Erst nach der Aufnahme der Dreisam in den Badischen Flussbauverband und den damit in Verbindung stehenden finanziellen Mitteln, war es möglich, die Dreisam unter dem Gesichtspunkt des Hochwasserschutzes für die anliegenden Gemeinden zu begradigen. Abschnitt für Abschnitt wurde nach den Plänen von Johann Gottfried Tulla ab 1817 begradigt und in Dämme gefasst:

Zeitraum Abschnitt
   
1822 – 1824 Freiburg Stadtgebiet bis Obere Betzenhauser Gemarkungsgrenze
1824 Obere Betzenhauser Gemarkungsgrenze bis Lehener Brücke
1831 – 1834 Lehener Brücke bis Hugstetten – Schwarzmatten
1837 – 1843 Neuershausen – Bötzinger Brücke bis Riegel
1842 – 1845 Hugstetten bis Obere Neuershauser Gemarkungsgrenze
1837 – 1842 Leopoldskanal von Riegel bis zur Mündung in den Rhein

So wurden zunächst das neue Flussbett ausgebaggert und mit dem gewonnenen Erdreich die Dämme beiderseits des neuen Laufes aufgeschüttet.
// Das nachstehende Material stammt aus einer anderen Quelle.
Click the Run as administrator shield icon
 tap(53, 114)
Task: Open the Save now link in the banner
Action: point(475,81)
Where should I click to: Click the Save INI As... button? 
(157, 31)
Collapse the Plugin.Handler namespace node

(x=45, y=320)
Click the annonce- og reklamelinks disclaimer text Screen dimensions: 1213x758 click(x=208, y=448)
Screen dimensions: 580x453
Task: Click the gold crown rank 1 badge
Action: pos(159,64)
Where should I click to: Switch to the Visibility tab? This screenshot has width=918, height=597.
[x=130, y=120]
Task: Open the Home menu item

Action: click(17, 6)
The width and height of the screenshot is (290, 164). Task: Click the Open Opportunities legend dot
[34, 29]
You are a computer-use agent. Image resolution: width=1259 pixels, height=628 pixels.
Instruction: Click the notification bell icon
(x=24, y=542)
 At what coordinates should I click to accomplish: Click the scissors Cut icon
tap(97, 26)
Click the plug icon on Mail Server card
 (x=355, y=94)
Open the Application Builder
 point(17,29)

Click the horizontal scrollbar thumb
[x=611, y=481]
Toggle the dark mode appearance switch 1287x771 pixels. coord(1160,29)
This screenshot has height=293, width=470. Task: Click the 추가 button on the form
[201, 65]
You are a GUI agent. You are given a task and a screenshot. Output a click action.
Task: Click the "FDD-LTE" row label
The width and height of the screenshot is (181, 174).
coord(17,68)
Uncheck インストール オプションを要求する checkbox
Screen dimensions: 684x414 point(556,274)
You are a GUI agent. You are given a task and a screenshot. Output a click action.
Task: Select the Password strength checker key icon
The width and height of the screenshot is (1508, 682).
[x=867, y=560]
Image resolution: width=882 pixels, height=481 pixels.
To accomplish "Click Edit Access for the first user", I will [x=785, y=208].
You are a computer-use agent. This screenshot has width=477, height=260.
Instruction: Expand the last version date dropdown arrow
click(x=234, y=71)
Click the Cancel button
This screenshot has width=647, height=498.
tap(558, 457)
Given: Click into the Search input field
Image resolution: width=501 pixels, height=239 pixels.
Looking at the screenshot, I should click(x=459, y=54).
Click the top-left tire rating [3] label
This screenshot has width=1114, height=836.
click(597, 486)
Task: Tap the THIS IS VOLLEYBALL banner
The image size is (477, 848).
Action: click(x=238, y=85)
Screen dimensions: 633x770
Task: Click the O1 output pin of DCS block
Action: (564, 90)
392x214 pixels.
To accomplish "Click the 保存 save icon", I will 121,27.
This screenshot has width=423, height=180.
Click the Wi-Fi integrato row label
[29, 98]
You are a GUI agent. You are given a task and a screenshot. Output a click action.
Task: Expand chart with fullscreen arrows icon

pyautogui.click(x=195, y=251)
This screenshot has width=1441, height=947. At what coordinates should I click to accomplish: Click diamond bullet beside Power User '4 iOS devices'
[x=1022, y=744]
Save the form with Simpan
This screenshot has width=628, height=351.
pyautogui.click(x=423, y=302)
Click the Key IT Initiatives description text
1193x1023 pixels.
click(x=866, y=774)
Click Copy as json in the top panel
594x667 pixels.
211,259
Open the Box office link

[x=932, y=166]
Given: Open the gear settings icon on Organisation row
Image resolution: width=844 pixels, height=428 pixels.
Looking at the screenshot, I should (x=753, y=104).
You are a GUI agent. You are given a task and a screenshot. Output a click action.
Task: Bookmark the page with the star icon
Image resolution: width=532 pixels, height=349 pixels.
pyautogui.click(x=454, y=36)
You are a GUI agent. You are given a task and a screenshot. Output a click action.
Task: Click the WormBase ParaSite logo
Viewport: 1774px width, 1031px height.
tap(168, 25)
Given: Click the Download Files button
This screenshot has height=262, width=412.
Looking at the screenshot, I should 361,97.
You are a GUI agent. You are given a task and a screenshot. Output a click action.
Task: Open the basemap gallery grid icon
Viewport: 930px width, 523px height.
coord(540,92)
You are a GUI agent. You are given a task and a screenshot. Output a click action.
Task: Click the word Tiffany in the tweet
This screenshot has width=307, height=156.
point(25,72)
Die Ufer wurden anfangs mit Faschinaten und Bepflanzung gesichert. Als neue Hochwässer diese allerdings regelmäßig mitrissen, wurden große Teile der Uferzonen mit Steinen gepflastert. Zudem wurde die durch die erhöhte Fließgeschwindigkeit der Tiefenerosion ausgesetzte Sohle im Nachhinein durch Querschwellen aus Holz und Stein gesichert.
Bis zum heutigen Tag sind Nachbesserungen besonders nach hohen Abflüssen nötig, grundsätzlich tritt die Dreiam mittlerweile aber selbst bei höheren Wasserständen nur noch selten über ihre Dämme.